START Data to use

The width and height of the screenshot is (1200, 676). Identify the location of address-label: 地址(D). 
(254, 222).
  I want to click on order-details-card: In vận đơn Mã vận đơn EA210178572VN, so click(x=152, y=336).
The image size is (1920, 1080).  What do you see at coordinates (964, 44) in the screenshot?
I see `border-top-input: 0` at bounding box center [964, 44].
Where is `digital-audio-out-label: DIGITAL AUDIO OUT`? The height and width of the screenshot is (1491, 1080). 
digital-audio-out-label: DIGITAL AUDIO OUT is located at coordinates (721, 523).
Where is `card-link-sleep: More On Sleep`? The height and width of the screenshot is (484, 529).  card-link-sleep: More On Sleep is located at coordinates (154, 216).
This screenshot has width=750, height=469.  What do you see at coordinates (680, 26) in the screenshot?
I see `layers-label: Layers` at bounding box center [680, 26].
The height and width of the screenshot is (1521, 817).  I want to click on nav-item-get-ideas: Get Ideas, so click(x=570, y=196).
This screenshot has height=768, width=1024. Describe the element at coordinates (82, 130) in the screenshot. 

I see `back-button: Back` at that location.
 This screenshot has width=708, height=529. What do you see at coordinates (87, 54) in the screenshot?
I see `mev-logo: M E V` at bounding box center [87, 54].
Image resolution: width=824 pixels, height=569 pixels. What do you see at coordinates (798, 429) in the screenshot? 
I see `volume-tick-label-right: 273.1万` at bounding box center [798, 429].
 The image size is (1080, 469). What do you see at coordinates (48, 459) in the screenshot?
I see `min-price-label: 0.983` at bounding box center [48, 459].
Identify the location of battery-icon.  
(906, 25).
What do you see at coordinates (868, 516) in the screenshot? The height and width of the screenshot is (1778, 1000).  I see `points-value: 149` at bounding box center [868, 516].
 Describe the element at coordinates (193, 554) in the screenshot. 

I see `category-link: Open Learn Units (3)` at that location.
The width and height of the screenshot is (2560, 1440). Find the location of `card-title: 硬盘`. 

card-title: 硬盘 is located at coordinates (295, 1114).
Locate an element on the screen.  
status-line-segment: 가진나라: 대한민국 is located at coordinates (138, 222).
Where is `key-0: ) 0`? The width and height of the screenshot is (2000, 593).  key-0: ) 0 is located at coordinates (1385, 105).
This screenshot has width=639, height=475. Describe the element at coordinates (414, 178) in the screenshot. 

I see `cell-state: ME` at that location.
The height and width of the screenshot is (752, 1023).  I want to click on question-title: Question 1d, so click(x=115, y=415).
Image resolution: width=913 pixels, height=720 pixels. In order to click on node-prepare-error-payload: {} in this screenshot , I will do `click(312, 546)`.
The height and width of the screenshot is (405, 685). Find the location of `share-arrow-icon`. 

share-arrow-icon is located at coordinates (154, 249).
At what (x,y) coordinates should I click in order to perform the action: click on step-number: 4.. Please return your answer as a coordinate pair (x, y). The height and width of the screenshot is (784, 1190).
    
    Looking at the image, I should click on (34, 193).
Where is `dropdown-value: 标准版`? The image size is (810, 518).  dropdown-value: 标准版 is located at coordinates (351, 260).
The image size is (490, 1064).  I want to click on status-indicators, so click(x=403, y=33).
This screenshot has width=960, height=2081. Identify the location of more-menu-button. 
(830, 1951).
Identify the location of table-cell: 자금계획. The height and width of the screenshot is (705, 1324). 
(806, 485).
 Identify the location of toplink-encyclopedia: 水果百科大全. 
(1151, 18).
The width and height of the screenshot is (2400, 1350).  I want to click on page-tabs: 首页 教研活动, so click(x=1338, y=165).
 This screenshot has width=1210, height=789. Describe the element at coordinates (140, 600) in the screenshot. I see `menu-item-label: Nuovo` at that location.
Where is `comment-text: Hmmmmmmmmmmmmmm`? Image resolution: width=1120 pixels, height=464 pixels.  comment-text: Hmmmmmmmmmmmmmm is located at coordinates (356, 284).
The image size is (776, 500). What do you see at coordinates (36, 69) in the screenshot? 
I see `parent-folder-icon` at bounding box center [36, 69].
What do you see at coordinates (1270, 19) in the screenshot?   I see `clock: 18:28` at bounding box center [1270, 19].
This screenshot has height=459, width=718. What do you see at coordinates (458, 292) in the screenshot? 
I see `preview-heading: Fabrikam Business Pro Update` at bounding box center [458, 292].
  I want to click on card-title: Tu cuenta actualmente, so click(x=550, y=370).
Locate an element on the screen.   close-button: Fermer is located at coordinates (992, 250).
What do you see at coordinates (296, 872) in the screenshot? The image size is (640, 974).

END Data to use

▶ [Exercise requirements]: Present every line of the records above as a Markdown table with two columns, Row and Line, omitting blank lines and numbering the remaining lines consecutively.

▶ [The answer]:
| Row | Line |
|---|---|
| 1 | The width and height of the screenshot is (1200, 676). Identify the location of address-label: 地址(D).  |
| 2 | (254, 222). |
| 3 |   I want to click on order-details-card: In vận đơn Mã vận đơn EA210178572VN, so click(x=152, y=336). |
| 4 | The image size is (1920, 1080).  What do you see at coordinates (964, 44) in the screenshot? |
| 5 | I see `border-top-input: 0` at bounding box center [964, 44]. |
| 6 | Where is `digital-audio-out-label: DIGITAL AUDIO OUT`? The height and width of the screenshot is (1491, 1080).  |
| 7 | digital-audio-out-label: DIGITAL AUDIO OUT is located at coordinates (721, 523). |
| 8 | Where is `card-link-sleep: More On Sleep`? The height and width of the screenshot is (484, 529).  card-link-sleep: More On Sleep is located at coordinates (154, 216). |
| 9 | This screenshot has width=750, height=469.  What do you see at coordinates (680, 26) in the screenshot? |
| 10 | I see `layers-label: Layers` at bounding box center [680, 26]. |
| 11 | The height and width of the screenshot is (1521, 817).  I want to click on nav-item-get-ideas: Get Ideas, so click(x=570, y=196). |
| 12 | This screenshot has height=768, width=1024. Describe the element at coordinates (82, 130) in the screenshot.  |
| 13 | I see `back-button: Back` at that location. |
| 14 |  This screenshot has width=708, height=529. What do you see at coordinates (87, 54) in the screenshot? |
| 15 | I see `mev-logo: M E V` at bounding box center [87, 54]. |
| 16 | Image resolution: width=824 pixels, height=569 pixels. What do you see at coordinates (798, 429) in the screenshot?  |
| 17 | I see `volume-tick-label-right: 273.1万` at bounding box center [798, 429]. |
| 18 |  The image size is (1080, 469). What do you see at coordinates (48, 459) in the screenshot? |
| 19 | I see `min-price-label: 0.983` at bounding box center [48, 459]. |
| 20 | Identify the location of battery-icon.   |
| 21 | (906, 25). |
| 22 | What do you see at coordinates (868, 516) in the screenshot? The height and width of the screenshot is (1778, 1000).  I see `points-value: 149` at bounding box center [868, 516]. |
| 23 |  Describe the element at coordinates (193, 554) in the screenshot.  |
| 24 | I see `category-link: Open Learn Units (3)` at that location. |
| 25 | The width and height of the screenshot is (2560, 1440). Find the location of `card-title: 硬盘`.  |
| 26 | card-title: 硬盘 is located at coordinates (295, 1114). |
| 27 | Locate an element on the screen.   |
| 28 | status-line-segment: 가진나라: 대한민국 is located at coordinates (138, 222). |
| 29 | Where is `key-0: ) 0`? The width and height of the screenshot is (2000, 593).  key-0: ) 0 is located at coordinates (1385, 105). |
| 30 | This screenshot has width=639, height=475. Describe the element at coordinates (414, 178) in the screenshot.  |
| 31 | I see `cell-state: ME` at that location. |
| 32 | The height and width of the screenshot is (752, 1023).  I want to click on question-title: Question 1d, so click(x=115, y=415). |
| 33 | Image resolution: width=913 pixels, height=720 pixels. In order to click on node-prepare-error-payload: {} in this screenshot , I will do `click(312, 546)`. |
| 34 | The height and width of the screenshot is (405, 685). Find the location of `share-arrow-icon`.  |
| 35 | share-arrow-icon is located at coordinates (154, 249). |
| 36 | At what (x,y) coordinates should I click in order to perform the action: click on step-number: 4.. Please return your answer as a coordinate pair (x, y). The height and width of the screenshot is (784, 1190). |
| 37 |     Looking at the image, I should click on (34, 193). |
| 38 | Where is `dropdown-value: 标准版`? The image size is (810, 518).  dropdown-value: 标准版 is located at coordinates (351, 260). |
| 39 | The image size is (490, 1064).  I want to click on status-indicators, so click(x=403, y=33). |
| 40 | This screenshot has width=960, height=2081. Identify the location of more-menu-button.  |
| 41 | (830, 1951). |
| 42 | Identify the location of table-cell: 자금계획. The height and width of the screenshot is (705, 1324).  |
| 43 | (806, 485). |
| 44 |  Identify the location of toplink-encyclopedia: 水果百科大全.  |
| 45 | (1151, 18). |
| 46 | The width and height of the screenshot is (2400, 1350).  I want to click on page-tabs: 首页 教研活动, so click(x=1338, y=165). |
| 47 |  This screenshot has width=1210, height=789. Describe the element at coordinates (140, 600) in the screenshot. I see `menu-item-label: Nuovo` at that location. |
| 48 | Where is `comment-text: Hmmmmmmmmmmmmmm`? Image resolution: width=1120 pixels, height=464 pixels.  comment-text: Hmmmmmmmmmmmmmm is located at coordinates (356, 284). |
| 49 | The image size is (776, 500). What do you see at coordinates (36, 69) in the screenshot?  |
| 50 | I see `parent-folder-icon` at bounding box center [36, 69]. |
| 51 | What do you see at coordinates (1270, 19) in the screenshot?   I see `clock: 18:28` at bounding box center [1270, 19]. |
| 52 | This screenshot has height=459, width=718. What do you see at coordinates (458, 292) in the screenshot?  |
| 53 | I see `preview-heading: Fabrikam Business Pro Update` at bounding box center [458, 292]. |
| 54 |   I want to click on card-title: Tu cuenta actualmente, so click(x=550, y=370). |
| 55 | Locate an element on the screen.   close-button: Fermer is located at coordinates (992, 250). |
| 56 | What do you see at coordinates (296, 872) in the screenshot? The image size is (640, 974). |